◆ **Work item**:
Throughout the records below, find the lines with the string "will" and give how many there are, nothing else.

Stored records:
——

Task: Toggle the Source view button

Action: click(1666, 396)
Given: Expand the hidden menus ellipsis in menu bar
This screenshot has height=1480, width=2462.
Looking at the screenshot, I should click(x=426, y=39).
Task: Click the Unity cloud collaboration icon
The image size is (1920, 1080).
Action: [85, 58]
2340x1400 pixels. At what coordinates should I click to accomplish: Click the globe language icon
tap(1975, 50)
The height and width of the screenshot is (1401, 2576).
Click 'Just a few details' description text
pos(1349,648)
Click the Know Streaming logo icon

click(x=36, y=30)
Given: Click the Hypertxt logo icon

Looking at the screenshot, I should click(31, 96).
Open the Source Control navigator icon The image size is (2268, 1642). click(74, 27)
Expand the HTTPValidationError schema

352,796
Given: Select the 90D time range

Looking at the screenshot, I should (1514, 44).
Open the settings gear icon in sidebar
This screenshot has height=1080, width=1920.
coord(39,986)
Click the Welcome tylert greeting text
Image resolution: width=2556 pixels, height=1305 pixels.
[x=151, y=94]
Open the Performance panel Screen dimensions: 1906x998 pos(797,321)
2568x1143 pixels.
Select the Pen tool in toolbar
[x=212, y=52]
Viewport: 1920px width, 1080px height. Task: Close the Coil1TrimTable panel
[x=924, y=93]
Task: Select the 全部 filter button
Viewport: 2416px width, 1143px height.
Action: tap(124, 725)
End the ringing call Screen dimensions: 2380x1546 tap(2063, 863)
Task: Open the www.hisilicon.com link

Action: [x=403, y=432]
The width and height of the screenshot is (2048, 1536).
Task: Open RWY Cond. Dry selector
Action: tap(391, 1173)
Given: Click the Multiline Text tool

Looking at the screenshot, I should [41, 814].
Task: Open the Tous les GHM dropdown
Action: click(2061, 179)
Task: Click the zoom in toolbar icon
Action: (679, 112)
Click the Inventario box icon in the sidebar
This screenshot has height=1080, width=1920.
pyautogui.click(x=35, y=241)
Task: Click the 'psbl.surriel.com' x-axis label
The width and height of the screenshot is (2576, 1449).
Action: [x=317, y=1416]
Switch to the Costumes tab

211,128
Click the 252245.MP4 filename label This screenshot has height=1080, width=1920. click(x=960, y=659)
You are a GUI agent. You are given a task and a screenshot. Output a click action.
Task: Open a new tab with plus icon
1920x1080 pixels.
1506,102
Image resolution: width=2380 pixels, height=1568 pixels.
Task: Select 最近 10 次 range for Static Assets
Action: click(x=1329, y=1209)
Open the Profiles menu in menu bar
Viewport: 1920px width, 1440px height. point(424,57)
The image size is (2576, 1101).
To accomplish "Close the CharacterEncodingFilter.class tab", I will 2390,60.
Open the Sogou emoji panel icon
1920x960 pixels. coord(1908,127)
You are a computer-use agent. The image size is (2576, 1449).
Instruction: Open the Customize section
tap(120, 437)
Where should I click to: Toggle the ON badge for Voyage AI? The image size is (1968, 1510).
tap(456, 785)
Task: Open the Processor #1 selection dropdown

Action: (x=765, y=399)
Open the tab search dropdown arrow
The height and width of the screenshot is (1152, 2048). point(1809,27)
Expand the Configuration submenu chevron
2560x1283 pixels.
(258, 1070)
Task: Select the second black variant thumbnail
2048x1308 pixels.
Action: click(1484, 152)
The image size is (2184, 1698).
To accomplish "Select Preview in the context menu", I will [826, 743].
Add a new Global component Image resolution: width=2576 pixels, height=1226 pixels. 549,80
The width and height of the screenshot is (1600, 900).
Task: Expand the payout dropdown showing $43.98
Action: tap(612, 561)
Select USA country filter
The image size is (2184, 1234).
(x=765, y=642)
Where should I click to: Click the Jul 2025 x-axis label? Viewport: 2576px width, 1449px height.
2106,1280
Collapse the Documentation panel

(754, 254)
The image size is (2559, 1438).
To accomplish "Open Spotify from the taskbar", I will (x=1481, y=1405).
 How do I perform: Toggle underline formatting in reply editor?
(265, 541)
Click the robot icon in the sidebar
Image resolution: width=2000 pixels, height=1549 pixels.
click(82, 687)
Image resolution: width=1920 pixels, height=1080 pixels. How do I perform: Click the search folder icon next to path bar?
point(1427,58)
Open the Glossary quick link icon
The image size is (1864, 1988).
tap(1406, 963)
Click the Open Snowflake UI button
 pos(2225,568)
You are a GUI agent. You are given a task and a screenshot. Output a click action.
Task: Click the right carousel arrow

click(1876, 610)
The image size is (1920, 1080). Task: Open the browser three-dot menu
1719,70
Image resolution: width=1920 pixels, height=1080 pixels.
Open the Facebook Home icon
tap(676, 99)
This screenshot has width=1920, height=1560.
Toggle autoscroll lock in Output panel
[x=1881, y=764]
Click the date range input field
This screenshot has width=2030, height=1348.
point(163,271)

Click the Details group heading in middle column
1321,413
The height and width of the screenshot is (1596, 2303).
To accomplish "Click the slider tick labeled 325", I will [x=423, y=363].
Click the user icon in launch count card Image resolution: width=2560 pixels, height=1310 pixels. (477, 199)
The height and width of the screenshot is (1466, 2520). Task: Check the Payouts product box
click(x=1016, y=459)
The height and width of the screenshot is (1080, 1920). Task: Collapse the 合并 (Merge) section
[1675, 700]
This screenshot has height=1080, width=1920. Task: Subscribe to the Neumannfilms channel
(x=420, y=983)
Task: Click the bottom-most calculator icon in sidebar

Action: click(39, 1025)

——

◆ **Reply**:
4